→ Fragment:
W czerwcu produkcja budowlano-montażowa była niższa o 2,4 proc. rok do roku – podał GUS. Spadek rzędu 5,7-proc. objął budownictwo kubaturowe, wynik słabszy o 1,2 proc. zanotował rynek infrastruktury, rynek robót specjalistycznych wypadł bez zmian. Przypomnijmy, że w kwietniu produkcja budowlano-montażowa skurczyła się o 0,9 proc. rok do roku, a w maju o 5,1 proc.

Po głębszym od spodziewanego spadku w maju, w czerwcu nastąpiło odbicie, licząc miesiąc do miesiąca: w przypadku robót infrastrukturalnych o prawie 18 proc., a kubaturówki i robót specjalistycznych po ponad 8 proc.

Po sześciu miesiącach 2020 r. produkcja budowlano-montażowa jest o 2,3 proc. wyższa niż rok wcześniej. Wzrost rzędu 6,6 proc. zaliczył rynek infrastruktury, w przypadku robót specjalistycznych zwyżka to 1,8 proc. Budownictwo kubaturowe po sześciu miesiącach osiągnęło wynik słabszy o 1,8 proc. rok do roku. Dla porównania, po I połowie 2019 r. budownictwo notowało 6,6-proc. wzrost, a po I połowie 2018 r. prawie 24-proc.

→ Co zrobić:
A: Wypisz z fragmentu wiernie wszystko od słów „Po głębszym od” w dół aż po słowa „ponad 8 proc.”.
B: Odpowiedz na podstawie fragmentu na następujące pytania:
(i) O ile procent rok do roku skurczyła się produkcja budowlano-montażowa w maju?
(ii) O ile wzrosły roboty infrastrukturalne w czerwcu, licząc miesiąc do miesiąca?
(iii) Jaki wzrost notowało budownictwo po I połowie 2019 r.?
Zamieszczone dalej wpisy nie są do niczego potrzebne.

→ Dane:
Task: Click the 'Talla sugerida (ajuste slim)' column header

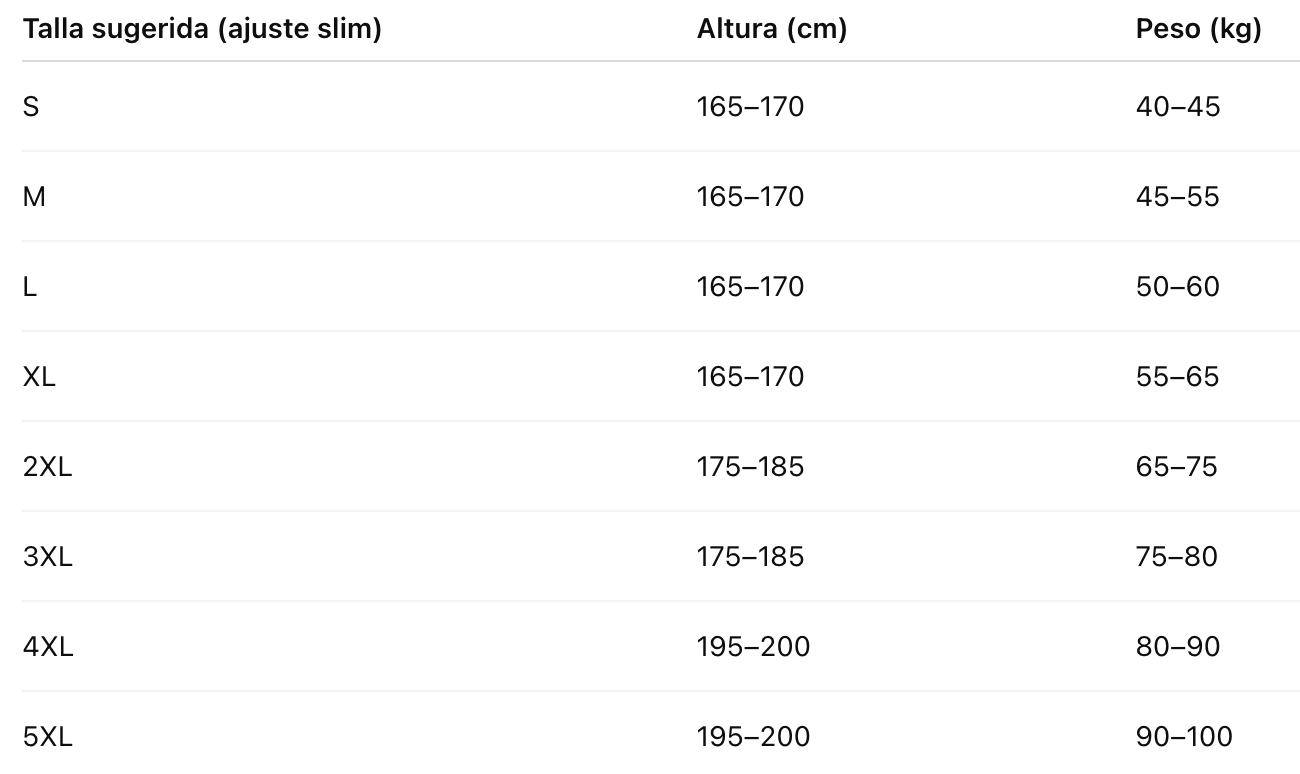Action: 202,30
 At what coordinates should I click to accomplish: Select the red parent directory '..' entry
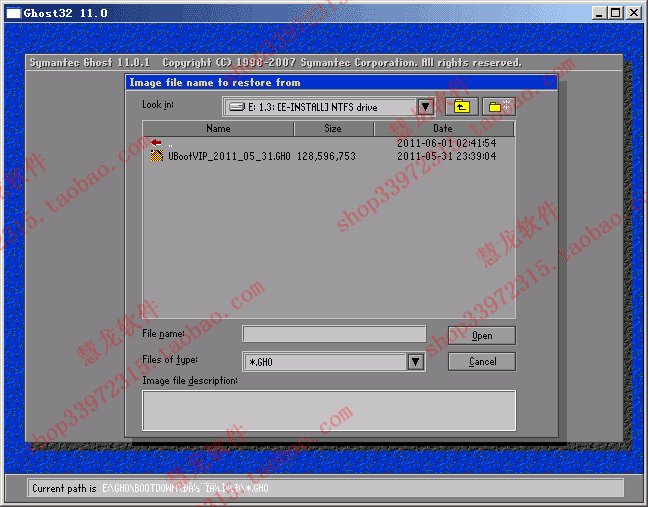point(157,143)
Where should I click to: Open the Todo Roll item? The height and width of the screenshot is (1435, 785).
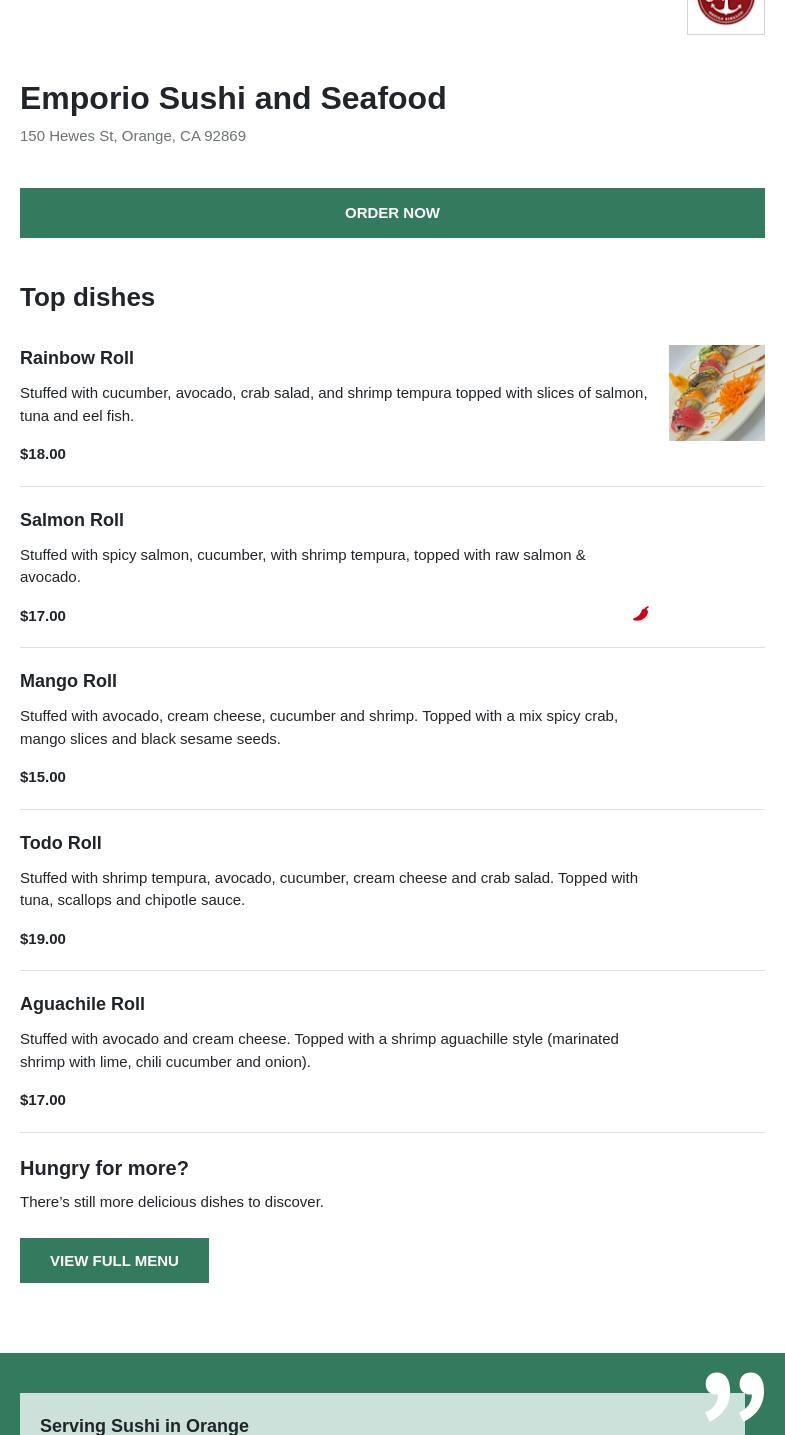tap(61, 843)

---

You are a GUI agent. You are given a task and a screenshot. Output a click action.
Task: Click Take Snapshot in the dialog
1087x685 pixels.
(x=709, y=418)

→ Udzielone odpowiedzi:
A:
Po głębszym od spodziewanego spadku w maju, w czerwcu nastąpiło odbicie, licząc miesiąc do miesiąca: w przypadku robót infrastrukturalnych o prawie 18 proc., a kubaturówki i robót specjalistycznych po ponad 8 proc.

B:
(i) O 5,1 proc.
(ii) O prawie 18 proc.
(iii) 6,6 proc.